Witold Waszczykowski w swoim małym exposé wskazał na Wielką Brytanię jako kraj, z którym Polska zamierza ściśle współpracować w UE. Po wystąpieniu ministra politycy PiS mówili już o sojuszu opartym na wspólnocie interesów i tożsamym postrzeganiu sytuacji międzynarodowej przez oba kraje. Ma to być odpowiedź na dotychczasową opcję niemiecką w naszej polityce europejskiej.
Witaj, Drogi Czytelniku, w świecie iluzji. Oby nie przerodziła się w rzeczywistą politykę.
Początkiem sojuszu mogłaby być wizyta premiera Camerona w Polsce. Objeżdża on stolice europejskie, by wynegocjować warunki pozostania Wielkiej Brytanii w Unii. Potrzebuje sojuszników, więc okazja wydaje się wymarzona.
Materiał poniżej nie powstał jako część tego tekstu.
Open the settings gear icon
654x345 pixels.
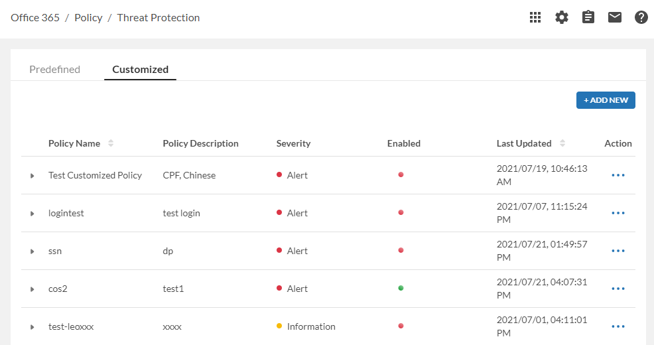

Dla ostudzenia politycznych nastrojów warto przywołać postać innego brytyjskiego premiera, Neville'a Chamberlaina, który w 1939 r. dał Polsce gwarancję bezpieczeństwa, a potem nie udzielił nam pomocy. Wcześniej zaś zawarł z Hitlerem układ w Monachium i oddał mu de facto Czechosłowację.
Nad Wisłą jest on wręcz symbolem nieudolności i sojuszniczego zaprzaństwa. Trudno o bardziej błędną ocenę. Chamberlain był politykiem wybitnym, bardziej nawet od Churchilla. Wiedział dobrze, że w 1938 r. Wielka Brytania nie jest gotowa do wojny, a Hitler prze do niej nieuchronnie. Postanowił więc skierować jego agresję na wschód, w kierunku Czechosłowacji i Polski, by dać swojemu krajowi czas na przygotowanie się do konfliktu. Sojusz był przynętą dla Warszawy, aby nie stanęła po stronie Berlina.